Till now, the company offers only one electric vehicle in its rangethe Dacia Spring, which represents 12% of sales. But the company will add a hybrid model to this BEV range, scheduled for release in 2023.

4th gear: Mercedes recalls 161,000 cars

If there is one word that sums up 2022 well, it is “recall”. Every automaker appears to be getting into the recall this year. Ford has issued more than 50 separate recalls, Toyota brought nearly 50,000 pickups and even Ferrari had to issue a recall.
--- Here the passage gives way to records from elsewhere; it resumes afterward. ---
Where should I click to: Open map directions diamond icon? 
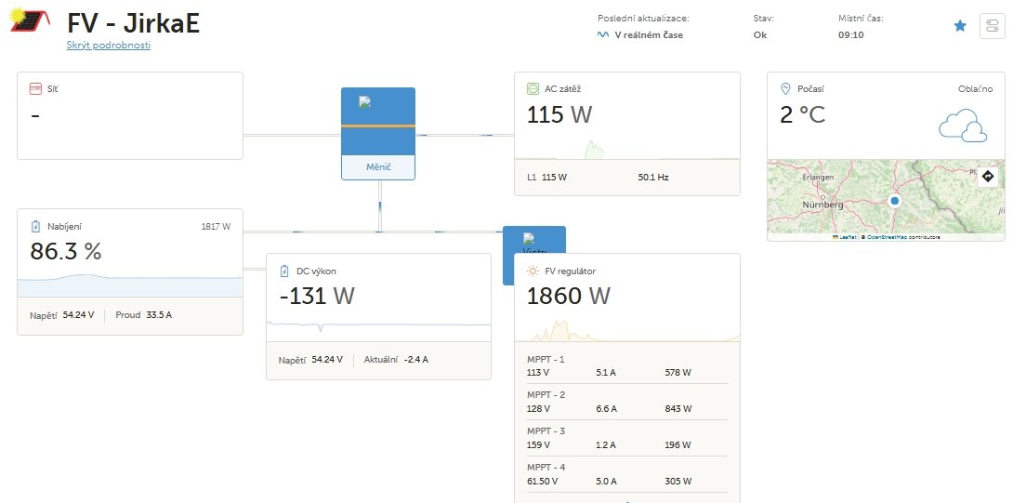(987, 176)
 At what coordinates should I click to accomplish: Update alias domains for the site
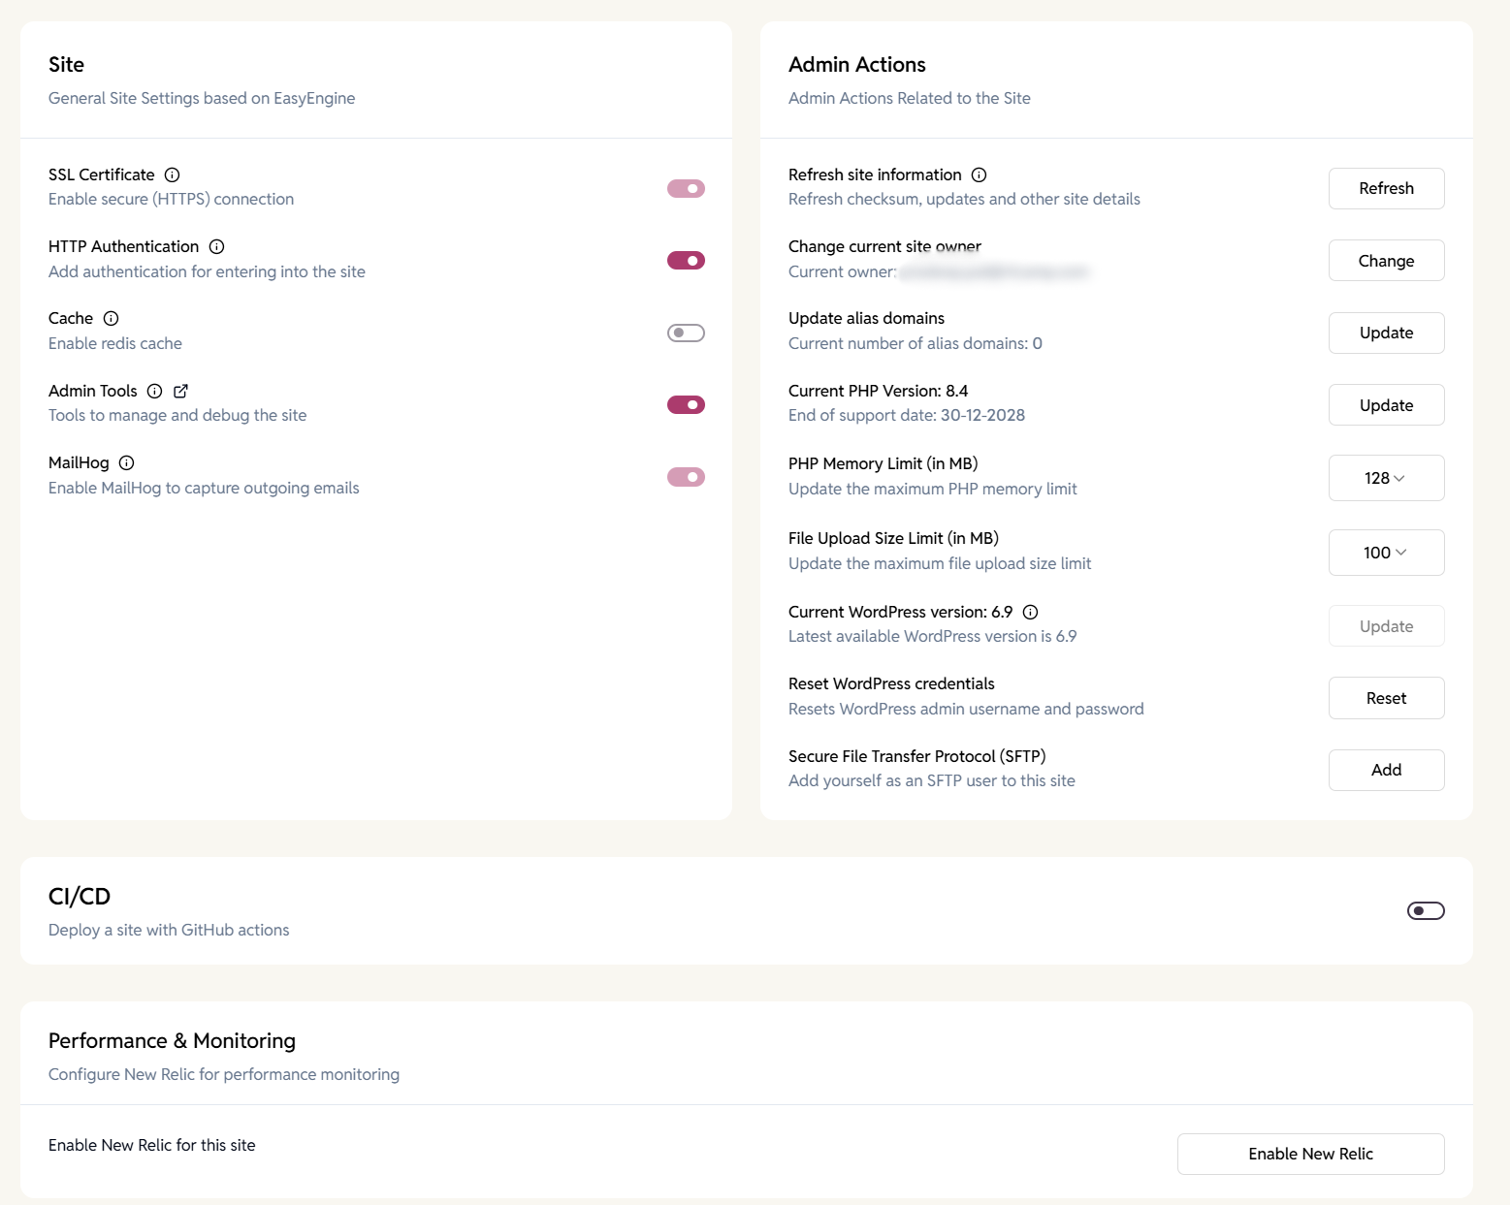[1386, 333]
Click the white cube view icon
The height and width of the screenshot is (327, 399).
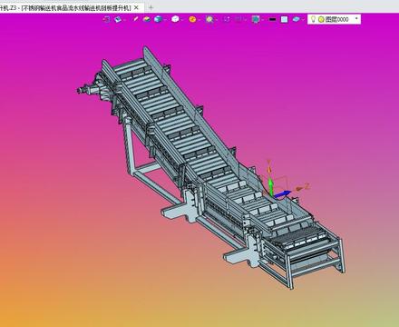pyautogui.click(x=175, y=19)
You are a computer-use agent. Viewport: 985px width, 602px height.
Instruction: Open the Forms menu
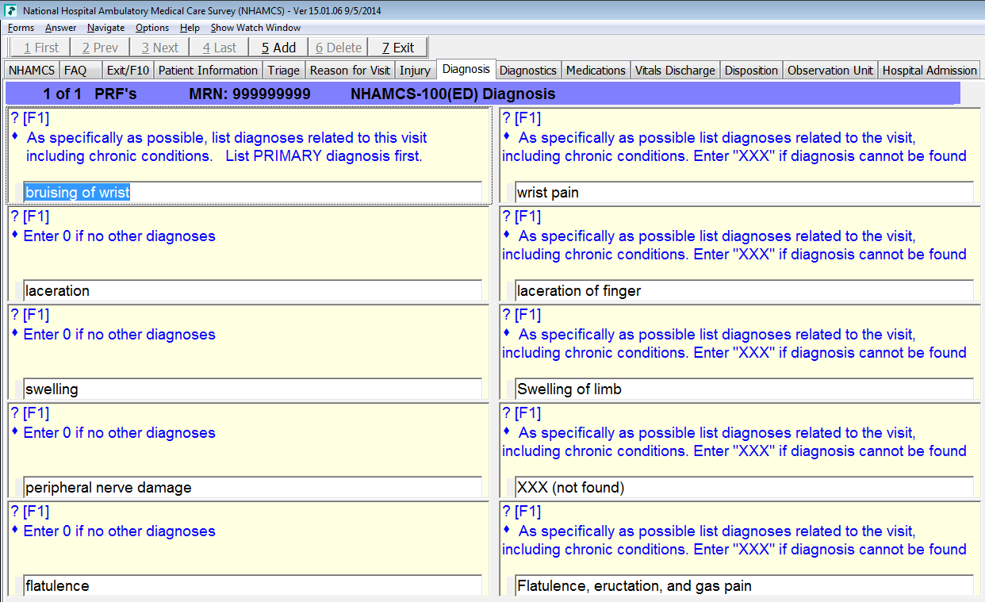21,28
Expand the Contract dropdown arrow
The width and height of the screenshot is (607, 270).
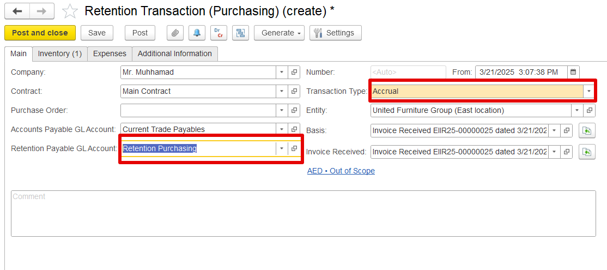point(282,92)
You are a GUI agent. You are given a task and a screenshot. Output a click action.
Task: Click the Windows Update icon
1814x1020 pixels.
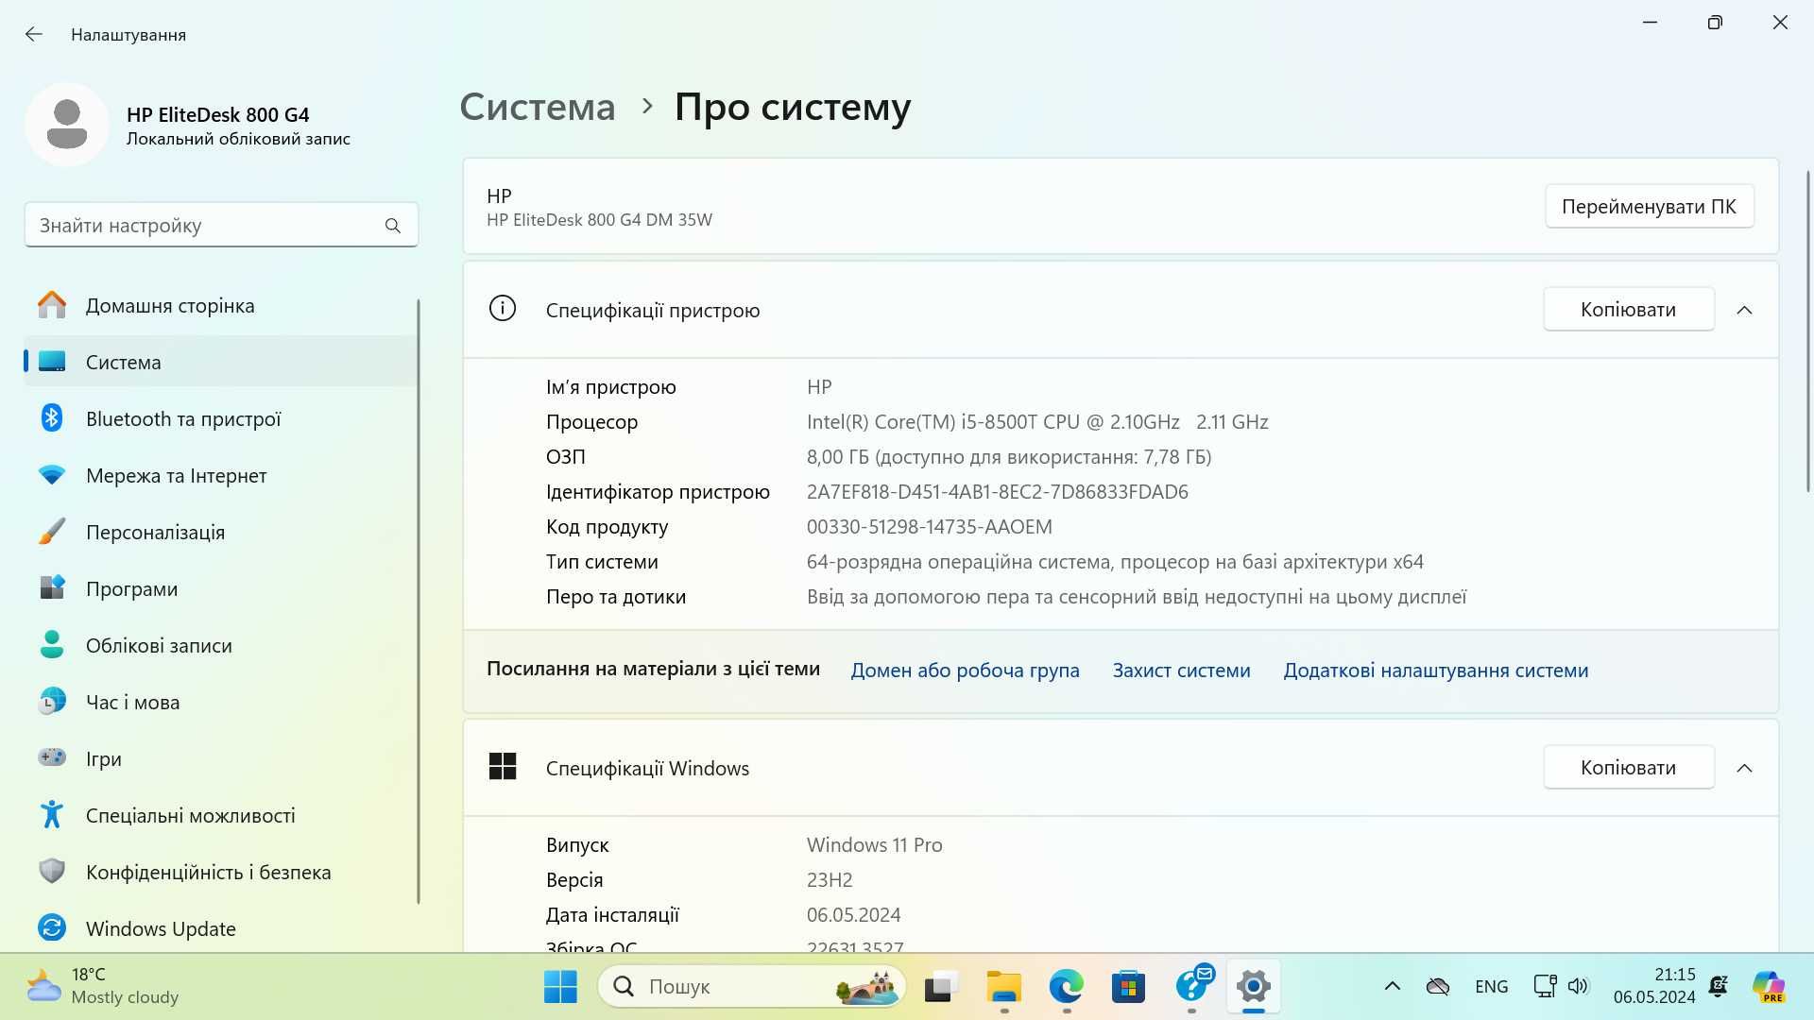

Now, Mercedes is involved after discovering a defect in the rear window of more than 161,000 cars. According to Automotive Newson some GLE and GLS models produced between 2020 and 2022, the trim bars on the rear door windows may come off. Automotive News relationships:

“An estimate in a September 12 statement indicates that approximately 161,000 vehicles are affected.

Dealers will inspect and repair trim bars for free, a statement read. The owner’s notification letters will be sent on November 11th. The detached bars could cause a road hazard or increase the risk of an accident, NHTSA said.

The problem is said to affect the Mercedes-Benz, AMG and Maybach variants, proving that even the rich are not free from recall issues. This latest Mercedes announcement brings the total number of vehicles recalled by the German automaker up to 722,000, according to NHTSA data.

If you are concerned that your car may be affected by one of these recalls, the NHTSA has an app for that.

5th gear: Nobody wants to make a supersonic engine

Things are not going well for the Supersonic Boom boot at the moment. Last week the company, which is planning to bring supersonic passenger air return to the market, lost its Rolls Royce engine manufacturer. And now, it seems like there aren’t many companies jumping to fill this gap.

According to Business Insider, engine manufacturers such as GE Aviation, Honeywell and Safran Aircraft Engines have all said they are not interested in making engines for supersonic passenger travel. Pratt & Whitney, which manufactures supersonic engines for the US Air Force’s F-22 Raptor, is also “reluctant to participate” in the project. Business Insider Report:

“However, Boom has a hard time finding an engine manufacturer and producing an environmentally friendly power plant. The company hopes its $ 200 million Overture jets will run on 100% sustainable aviation fuel (SAF). ”

But if he can’t find a power plant that can propel the plane beyond Mach 1, then Boom may have no choice but to begin the costly process of designing, building and testing its own supersonic engines.

Inversion: 🙂

Neutral: American humor

Happy Monday, did you have a nice weekend? I went to see a murder mystery / comedy movie See how they run Saturday was fun. But it was also the first time I noticed the stark contrast between British and American humor in the flesh. Throughout the film, my two other British friends and I laughed at completely different moments in comparison to the Americans in the crowd. He looked strange.